--- START DATA LISTING ---

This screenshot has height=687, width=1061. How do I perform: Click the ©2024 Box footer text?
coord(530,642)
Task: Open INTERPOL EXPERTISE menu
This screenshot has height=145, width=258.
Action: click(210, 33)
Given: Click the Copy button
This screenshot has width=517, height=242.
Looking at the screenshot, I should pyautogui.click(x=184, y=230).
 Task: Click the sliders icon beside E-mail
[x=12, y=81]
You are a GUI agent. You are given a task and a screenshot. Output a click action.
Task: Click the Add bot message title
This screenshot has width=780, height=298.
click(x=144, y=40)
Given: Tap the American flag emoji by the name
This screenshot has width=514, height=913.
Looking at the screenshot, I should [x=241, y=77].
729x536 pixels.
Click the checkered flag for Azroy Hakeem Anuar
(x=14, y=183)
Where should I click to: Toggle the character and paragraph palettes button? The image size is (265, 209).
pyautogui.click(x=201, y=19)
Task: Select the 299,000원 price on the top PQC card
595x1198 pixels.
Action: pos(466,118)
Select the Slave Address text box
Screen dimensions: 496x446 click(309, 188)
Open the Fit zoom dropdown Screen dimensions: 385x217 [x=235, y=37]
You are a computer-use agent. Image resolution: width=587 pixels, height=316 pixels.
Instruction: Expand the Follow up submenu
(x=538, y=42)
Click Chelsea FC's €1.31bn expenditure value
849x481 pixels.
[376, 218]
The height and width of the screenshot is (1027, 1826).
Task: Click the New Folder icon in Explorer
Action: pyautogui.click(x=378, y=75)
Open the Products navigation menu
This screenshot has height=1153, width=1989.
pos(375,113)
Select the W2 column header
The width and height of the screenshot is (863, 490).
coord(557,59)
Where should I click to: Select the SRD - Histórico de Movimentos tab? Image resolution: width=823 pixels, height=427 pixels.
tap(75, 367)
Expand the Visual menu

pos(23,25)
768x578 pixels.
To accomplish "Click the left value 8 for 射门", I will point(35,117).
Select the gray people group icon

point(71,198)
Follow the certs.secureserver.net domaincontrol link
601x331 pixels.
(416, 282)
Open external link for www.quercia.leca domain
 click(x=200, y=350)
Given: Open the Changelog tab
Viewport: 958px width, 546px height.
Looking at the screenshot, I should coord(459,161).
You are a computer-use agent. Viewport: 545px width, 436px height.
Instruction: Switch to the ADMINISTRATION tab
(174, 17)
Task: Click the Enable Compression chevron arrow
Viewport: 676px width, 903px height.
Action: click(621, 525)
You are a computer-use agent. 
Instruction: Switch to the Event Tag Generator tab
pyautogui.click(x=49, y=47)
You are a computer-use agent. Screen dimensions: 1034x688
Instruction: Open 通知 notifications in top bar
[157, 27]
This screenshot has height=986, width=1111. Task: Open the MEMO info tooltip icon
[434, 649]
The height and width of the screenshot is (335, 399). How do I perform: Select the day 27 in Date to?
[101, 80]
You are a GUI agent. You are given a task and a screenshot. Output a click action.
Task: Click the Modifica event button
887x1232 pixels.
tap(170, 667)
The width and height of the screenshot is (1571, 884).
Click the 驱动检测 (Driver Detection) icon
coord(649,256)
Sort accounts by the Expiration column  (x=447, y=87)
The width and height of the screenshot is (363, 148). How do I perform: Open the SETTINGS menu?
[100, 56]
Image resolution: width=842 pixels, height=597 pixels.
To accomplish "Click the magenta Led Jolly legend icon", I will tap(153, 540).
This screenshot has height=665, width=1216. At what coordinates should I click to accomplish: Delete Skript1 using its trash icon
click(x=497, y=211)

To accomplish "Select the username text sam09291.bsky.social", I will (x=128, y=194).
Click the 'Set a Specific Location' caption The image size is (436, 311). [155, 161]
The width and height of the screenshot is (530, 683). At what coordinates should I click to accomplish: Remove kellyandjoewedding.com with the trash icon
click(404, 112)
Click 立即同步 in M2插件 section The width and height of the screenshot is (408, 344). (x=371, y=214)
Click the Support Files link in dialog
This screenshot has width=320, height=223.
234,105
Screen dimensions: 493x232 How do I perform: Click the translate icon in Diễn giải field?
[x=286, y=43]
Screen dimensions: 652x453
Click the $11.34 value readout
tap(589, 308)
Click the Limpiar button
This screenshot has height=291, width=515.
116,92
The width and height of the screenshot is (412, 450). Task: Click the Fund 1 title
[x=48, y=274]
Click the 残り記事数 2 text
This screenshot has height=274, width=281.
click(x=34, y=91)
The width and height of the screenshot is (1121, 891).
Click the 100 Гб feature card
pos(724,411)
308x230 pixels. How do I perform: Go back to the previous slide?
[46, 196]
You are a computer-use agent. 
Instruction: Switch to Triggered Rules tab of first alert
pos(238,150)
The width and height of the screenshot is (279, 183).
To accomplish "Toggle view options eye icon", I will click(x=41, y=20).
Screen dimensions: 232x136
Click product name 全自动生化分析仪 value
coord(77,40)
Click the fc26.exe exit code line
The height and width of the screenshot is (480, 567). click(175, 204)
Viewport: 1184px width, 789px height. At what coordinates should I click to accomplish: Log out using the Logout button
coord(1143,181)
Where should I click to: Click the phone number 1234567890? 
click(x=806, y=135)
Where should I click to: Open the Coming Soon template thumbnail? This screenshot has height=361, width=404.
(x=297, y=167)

--- END DATA LISTING ---

- _EXERCISE BRIEF_: Please copy all of the entries above line for line, changing nothing.

- _EXERCISE RESPONSE_:
This screenshot has height=687, width=1061. How do I perform: Click the ©2024 Box footer text?
coord(530,642)
Task: Open INTERPOL EXPERTISE menu
This screenshot has height=145, width=258.
Action: click(210, 33)
Given: Click the Copy button
This screenshot has width=517, height=242.
Looking at the screenshot, I should pyautogui.click(x=184, y=230).
 Task: Click the sliders icon beside E-mail
[x=12, y=81]
You are a GUI agent. You are given a task and a screenshot. Output a click action.
Task: Click the Add bot message title
This screenshot has width=780, height=298.
click(x=144, y=40)
Given: Tap the American flag emoji by the name
This screenshot has width=514, height=913.
Looking at the screenshot, I should [x=241, y=77].
729x536 pixels.
Click the checkered flag for Azroy Hakeem Anuar
(x=14, y=183)
Where should I click to: Toggle the character and paragraph palettes button? The image size is (265, 209).
pyautogui.click(x=201, y=19)
Task: Select the 299,000원 price on the top PQC card
595x1198 pixels.
Action: pos(466,118)
Select the Slave Address text box
Screen dimensions: 496x446 click(309, 188)
Open the Fit zoom dropdown Screen dimensions: 385x217 [x=235, y=37]
You are a computer-use agent. Image resolution: width=587 pixels, height=316 pixels.
Instruction: Expand the Follow up submenu
(x=538, y=42)
Click Chelsea FC's €1.31bn expenditure value
849x481 pixels.
[376, 218]
The height and width of the screenshot is (1027, 1826).
Task: Click the New Folder icon in Explorer
Action: pyautogui.click(x=378, y=75)
Open the Products navigation menu
This screenshot has height=1153, width=1989.
pos(375,113)
Select the W2 column header
The width and height of the screenshot is (863, 490).
coord(557,59)
Where should I click to: Select the SRD - Histórico de Movimentos tab? Image resolution: width=823 pixels, height=427 pixels.
tap(75, 367)
Expand the Visual menu

pos(23,25)
768x578 pixels.
To accomplish "Click the left value 8 for 射门", I will point(35,117).
Select the gray people group icon

point(71,198)
Follow the certs.secureserver.net domaincontrol link
601x331 pixels.
(416, 282)
Open external link for www.quercia.leca domain
 click(x=200, y=350)
Given: Open the Changelog tab
Viewport: 958px width, 546px height.
Looking at the screenshot, I should coord(459,161).
You are a computer-use agent. Viewport: 545px width, 436px height.
Instruction: Switch to the ADMINISTRATION tab
(174, 17)
Task: Click the Enable Compression chevron arrow
Viewport: 676px width, 903px height.
Action: click(621, 525)
You are a computer-use agent. 
Instruction: Switch to the Event Tag Generator tab
pyautogui.click(x=49, y=47)
You are a computer-use agent. Screen dimensions: 1034x688
Instruction: Open 通知 notifications in top bar
[157, 27]
This screenshot has height=986, width=1111. Task: Open the MEMO info tooltip icon
[434, 649]
The height and width of the screenshot is (335, 399). How do I perform: Select the day 27 in Date to?
[101, 80]
You are a GUI agent. You are given a task and a screenshot. Output a click action.
Task: Click the Modifica event button
887x1232 pixels.
tap(170, 667)
The width and height of the screenshot is (1571, 884).
Click the 驱动检测 (Driver Detection) icon
coord(649,256)
Sort accounts by the Expiration column  (x=447, y=87)
The width and height of the screenshot is (363, 148). How do I perform: Open the SETTINGS menu?
[100, 56]
Image resolution: width=842 pixels, height=597 pixels.
To accomplish "Click the magenta Led Jolly legend icon", I will tap(153, 540).
This screenshot has height=665, width=1216. At what coordinates should I click to accomplish: Delete Skript1 using its trash icon
click(x=497, y=211)

To accomplish "Select the username text sam09291.bsky.social", I will (x=128, y=194).
Click the 'Set a Specific Location' caption The image size is (436, 311). [155, 161]
The width and height of the screenshot is (530, 683). At what coordinates should I click to accomplish: Remove kellyandjoewedding.com with the trash icon
click(404, 112)
Click 立即同步 in M2插件 section The width and height of the screenshot is (408, 344). (x=371, y=214)
Click the Support Files link in dialog
This screenshot has width=320, height=223.
234,105
Screen dimensions: 493x232 How do I perform: Click the translate icon in Diễn giải field?
[x=286, y=43]
Screen dimensions: 652x453
Click the $11.34 value readout
tap(589, 308)
Click the Limpiar button
This screenshot has height=291, width=515.
116,92
The width and height of the screenshot is (412, 450). Task: Click the Fund 1 title
[x=48, y=274]
Click the 残り記事数 2 text
This screenshot has height=274, width=281.
click(x=34, y=91)
The width and height of the screenshot is (1121, 891).
Click the 100 Гб feature card
pos(724,411)
308x230 pixels. How do I perform: Go back to the previous slide?
[46, 196]
You are a computer-use agent. 
Instruction: Switch to Triggered Rules tab of first alert
pos(238,150)
The width and height of the screenshot is (279, 183).
To accomplish "Toggle view options eye icon", I will click(x=41, y=20).
Screen dimensions: 232x136
Click product name 全自动生化分析仪 value
coord(77,40)
Click the fc26.exe exit code line
The height and width of the screenshot is (480, 567). click(175, 204)
Viewport: 1184px width, 789px height. At what coordinates should I click to accomplish: Log out using the Logout button
coord(1143,181)
Where should I click to: Click the phone number 1234567890? 
click(x=806, y=135)
Where should I click to: Open the Coming Soon template thumbnail? This screenshot has height=361, width=404.
(x=297, y=167)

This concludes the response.